(Records drawn from a dataset)
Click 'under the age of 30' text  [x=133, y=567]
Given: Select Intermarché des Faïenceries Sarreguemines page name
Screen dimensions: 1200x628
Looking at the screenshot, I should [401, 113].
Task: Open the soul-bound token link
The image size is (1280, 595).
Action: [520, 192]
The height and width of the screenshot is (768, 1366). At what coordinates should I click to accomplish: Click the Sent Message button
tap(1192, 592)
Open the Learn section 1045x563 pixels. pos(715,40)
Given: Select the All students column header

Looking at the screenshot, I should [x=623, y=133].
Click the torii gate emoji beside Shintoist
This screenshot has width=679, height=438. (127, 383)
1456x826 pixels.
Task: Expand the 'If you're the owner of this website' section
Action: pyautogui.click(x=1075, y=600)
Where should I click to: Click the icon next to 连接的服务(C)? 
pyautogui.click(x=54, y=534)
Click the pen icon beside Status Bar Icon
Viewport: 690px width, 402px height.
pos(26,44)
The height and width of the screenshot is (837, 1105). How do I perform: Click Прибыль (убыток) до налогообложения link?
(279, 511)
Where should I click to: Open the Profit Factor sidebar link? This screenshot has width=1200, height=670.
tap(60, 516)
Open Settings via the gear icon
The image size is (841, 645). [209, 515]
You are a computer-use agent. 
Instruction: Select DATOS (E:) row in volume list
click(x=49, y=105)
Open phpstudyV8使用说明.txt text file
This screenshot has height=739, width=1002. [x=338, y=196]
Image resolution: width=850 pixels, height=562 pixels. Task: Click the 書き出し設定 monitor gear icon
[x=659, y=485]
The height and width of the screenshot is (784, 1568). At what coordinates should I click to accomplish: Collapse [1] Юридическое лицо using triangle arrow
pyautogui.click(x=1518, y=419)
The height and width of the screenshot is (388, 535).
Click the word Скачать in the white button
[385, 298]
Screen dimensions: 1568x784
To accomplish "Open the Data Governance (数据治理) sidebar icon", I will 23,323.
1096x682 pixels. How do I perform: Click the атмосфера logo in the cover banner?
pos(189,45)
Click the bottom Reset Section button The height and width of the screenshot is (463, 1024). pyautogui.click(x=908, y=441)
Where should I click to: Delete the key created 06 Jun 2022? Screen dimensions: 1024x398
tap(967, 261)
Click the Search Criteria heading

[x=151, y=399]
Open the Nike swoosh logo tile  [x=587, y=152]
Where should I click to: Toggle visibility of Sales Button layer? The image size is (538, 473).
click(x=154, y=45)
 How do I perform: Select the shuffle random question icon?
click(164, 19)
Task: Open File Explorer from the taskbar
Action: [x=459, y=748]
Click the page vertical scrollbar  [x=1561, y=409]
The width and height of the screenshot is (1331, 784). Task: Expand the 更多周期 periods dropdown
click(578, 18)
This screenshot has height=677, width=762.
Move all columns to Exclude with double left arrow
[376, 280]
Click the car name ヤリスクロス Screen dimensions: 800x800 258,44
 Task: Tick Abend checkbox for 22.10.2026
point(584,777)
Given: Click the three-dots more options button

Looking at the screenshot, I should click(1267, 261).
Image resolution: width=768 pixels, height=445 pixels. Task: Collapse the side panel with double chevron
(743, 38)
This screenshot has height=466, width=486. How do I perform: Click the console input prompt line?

§ **Problem description**
All of the entries above are to be written out again exactly.

§ **Answer for this exercise**
Click 'under the age of 30' text  [x=133, y=567]
Given: Select Intermarché des Faïenceries Sarreguemines page name
Screen dimensions: 1200x628
Looking at the screenshot, I should [401, 113].
Task: Open the soul-bound token link
The image size is (1280, 595).
Action: [520, 192]
The height and width of the screenshot is (768, 1366). At what coordinates should I click to accomplish: Click the Sent Message button
tap(1192, 592)
Open the Learn section 1045x563 pixels. pos(715,40)
Given: Select the All students column header

Looking at the screenshot, I should [x=623, y=133].
Click the torii gate emoji beside Shintoist
This screenshot has width=679, height=438. (127, 383)
1456x826 pixels.
Task: Expand the 'If you're the owner of this website' section
Action: pyautogui.click(x=1075, y=600)
Where should I click to: Click the icon next to 连接的服务(C)? 
pyautogui.click(x=54, y=534)
Click the pen icon beside Status Bar Icon
Viewport: 690px width, 402px height.
pos(26,44)
The height and width of the screenshot is (837, 1105). How do I perform: Click Прибыль (убыток) до налогообложения link?
(279, 511)
Where should I click to: Open the Profit Factor sidebar link? This screenshot has width=1200, height=670.
tap(60, 516)
Open Settings via the gear icon
The image size is (841, 645). [209, 515]
You are a computer-use agent. 
Instruction: Select DATOS (E:) row in volume list
click(x=49, y=105)
Open phpstudyV8使用说明.txt text file
This screenshot has height=739, width=1002. [x=338, y=196]
Image resolution: width=850 pixels, height=562 pixels. Task: Click the 書き出し設定 monitor gear icon
[x=659, y=485]
The height and width of the screenshot is (784, 1568). At what coordinates should I click to accomplish: Collapse [1] Юридическое лицо using triangle arrow
pyautogui.click(x=1518, y=419)
The height and width of the screenshot is (388, 535).
Click the word Скачать in the white button
[385, 298]
Screen dimensions: 1568x784
To accomplish "Open the Data Governance (数据治理) sidebar icon", I will 23,323.
1096x682 pixels. How do I perform: Click the атмосфера logo in the cover banner?
pos(189,45)
Click the bottom Reset Section button The height and width of the screenshot is (463, 1024). pyautogui.click(x=908, y=441)
Where should I click to: Delete the key created 06 Jun 2022? Screen dimensions: 1024x398
tap(967, 261)
Click the Search Criteria heading

[x=151, y=399]
Open the Nike swoosh logo tile  [x=587, y=152]
Where should I click to: Toggle visibility of Sales Button layer? The image size is (538, 473).
click(x=154, y=45)
 How do I perform: Select the shuffle random question icon?
click(164, 19)
Task: Open File Explorer from the taskbar
Action: [x=459, y=748]
Click the page vertical scrollbar  [x=1561, y=409]
The width and height of the screenshot is (1331, 784). Task: Expand the 更多周期 periods dropdown
click(578, 18)
This screenshot has height=677, width=762.
Move all columns to Exclude with double left arrow
[376, 280]
Click the car name ヤリスクロス Screen dimensions: 800x800 258,44
 Task: Tick Abend checkbox for 22.10.2026
point(584,777)
Given: Click the three-dots more options button

Looking at the screenshot, I should click(1267, 261).
Image resolution: width=768 pixels, height=445 pixels. Task: Collapse the side panel with double chevron
(743, 38)
This screenshot has height=466, width=486. How do I perform: Click the console input prompt line?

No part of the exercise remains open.